TASK ITEM »
A single number is the answer: the count of lines in these records with "button" in them.

Stored items »
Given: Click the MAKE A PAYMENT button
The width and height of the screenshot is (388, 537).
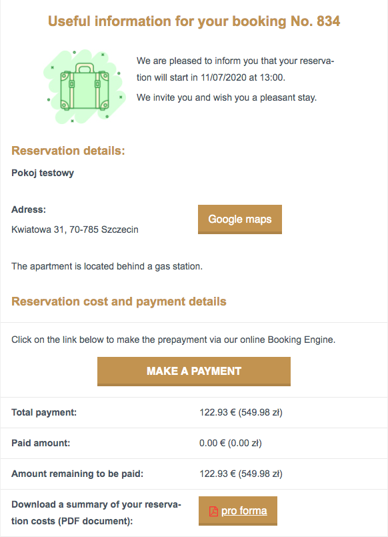Looking at the screenshot, I should (194, 372).
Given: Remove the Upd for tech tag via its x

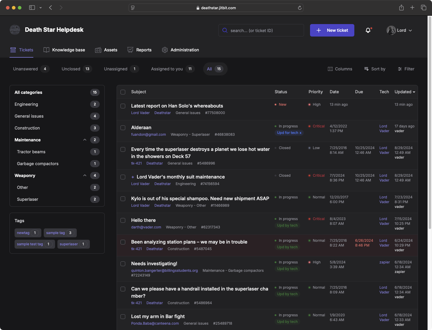Looking at the screenshot, I should [300, 133].
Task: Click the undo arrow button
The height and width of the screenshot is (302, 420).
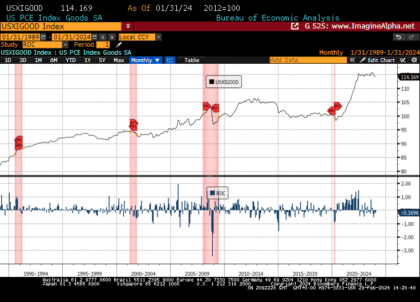Action: coord(398,37)
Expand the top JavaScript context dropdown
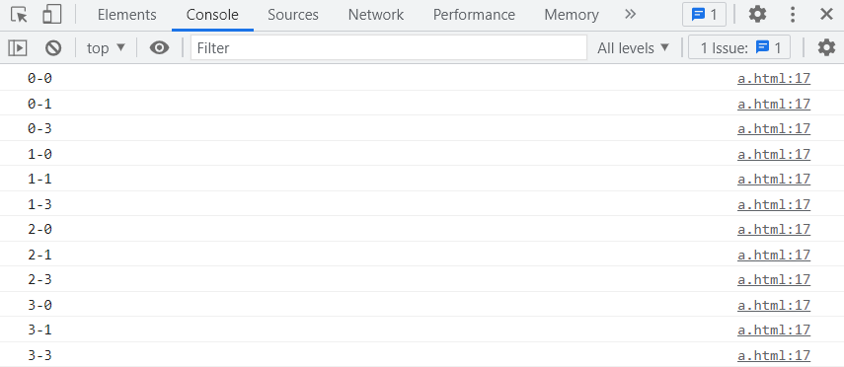The width and height of the screenshot is (844, 367). coord(106,48)
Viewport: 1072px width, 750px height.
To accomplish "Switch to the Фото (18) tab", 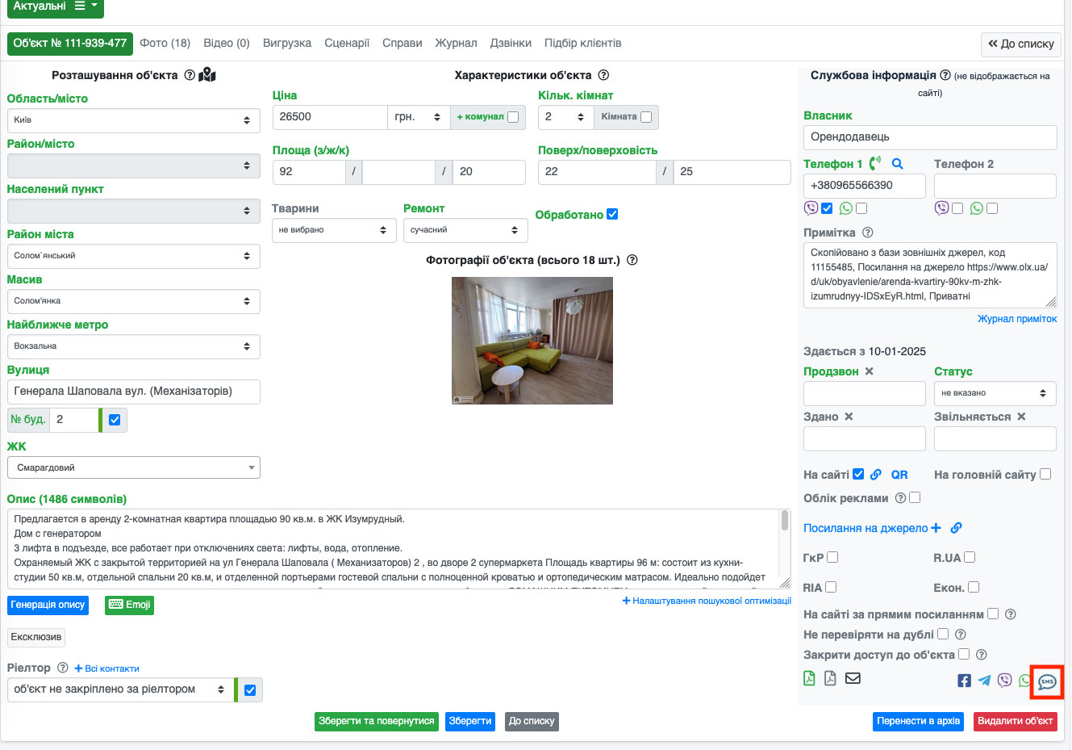I will tap(165, 43).
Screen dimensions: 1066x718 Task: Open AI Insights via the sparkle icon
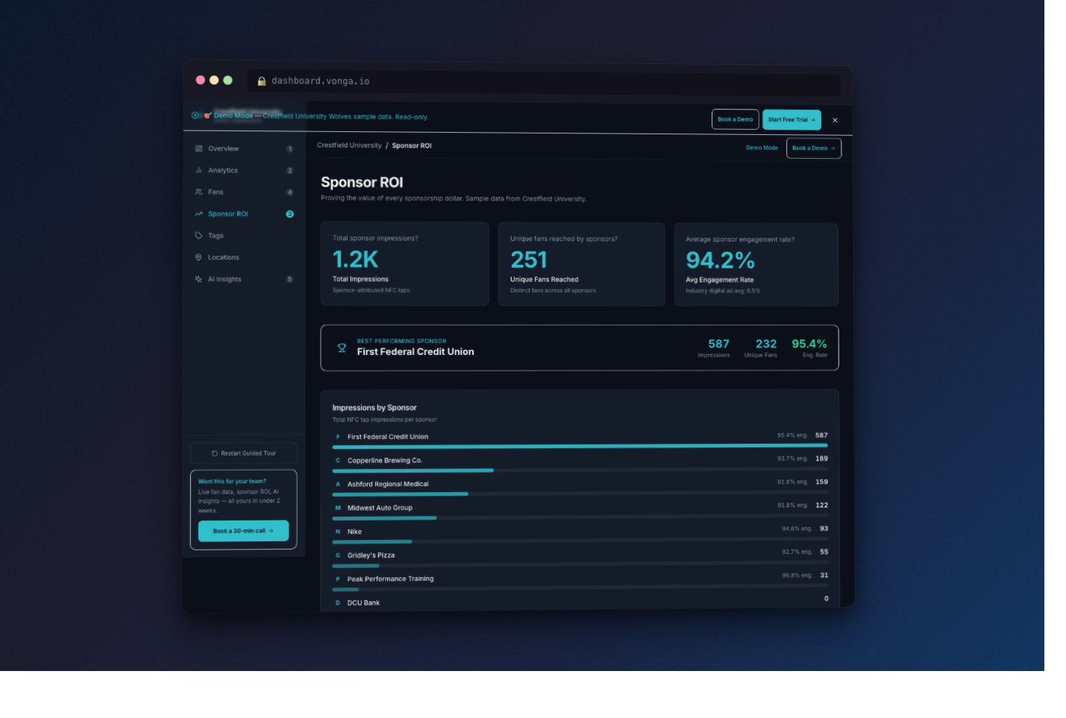pos(198,279)
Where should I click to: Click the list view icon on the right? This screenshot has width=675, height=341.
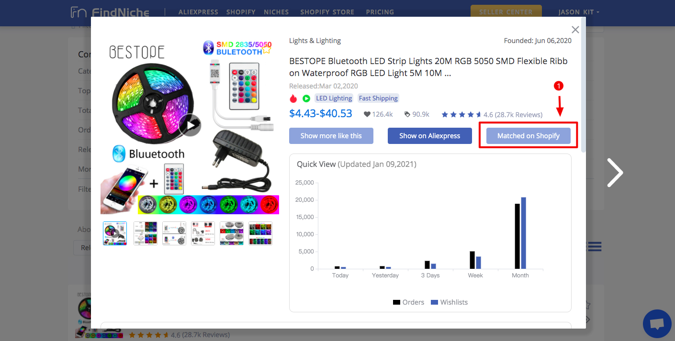(594, 246)
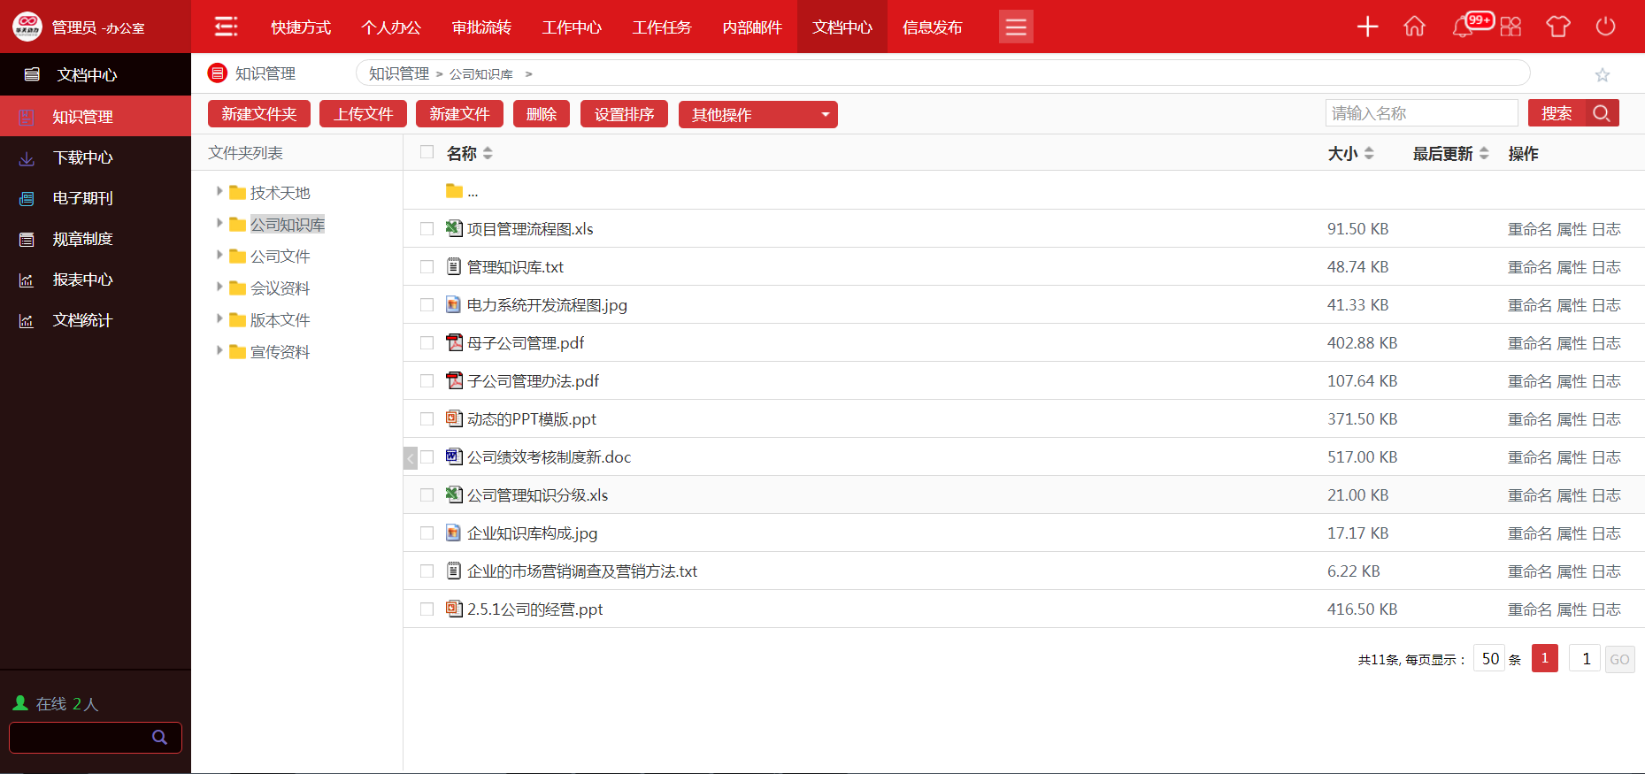Click the home icon in top bar
This screenshot has height=774, width=1645.
(1414, 27)
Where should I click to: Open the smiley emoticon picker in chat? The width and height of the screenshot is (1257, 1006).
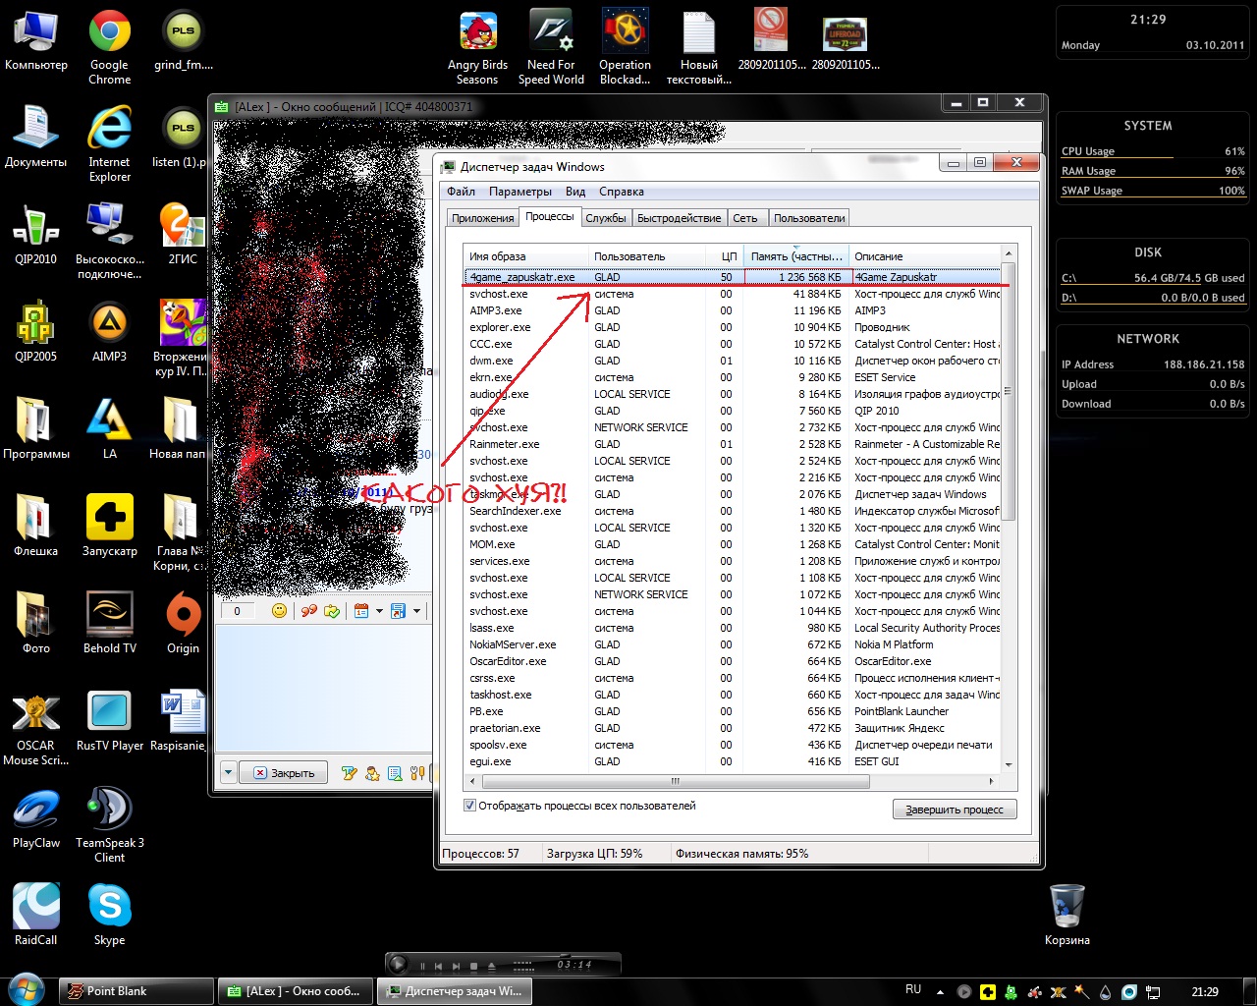point(279,611)
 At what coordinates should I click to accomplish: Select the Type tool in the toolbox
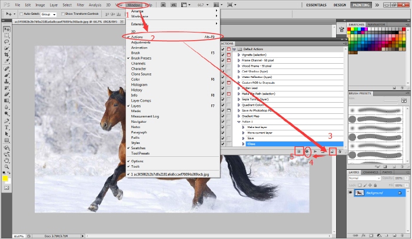coord(7,126)
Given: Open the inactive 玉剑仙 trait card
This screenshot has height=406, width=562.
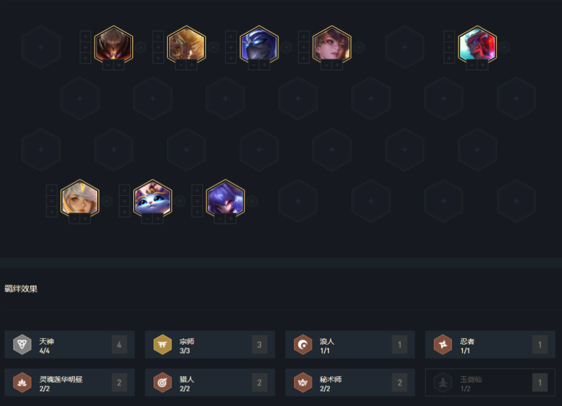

EXERCISE RESULT »
2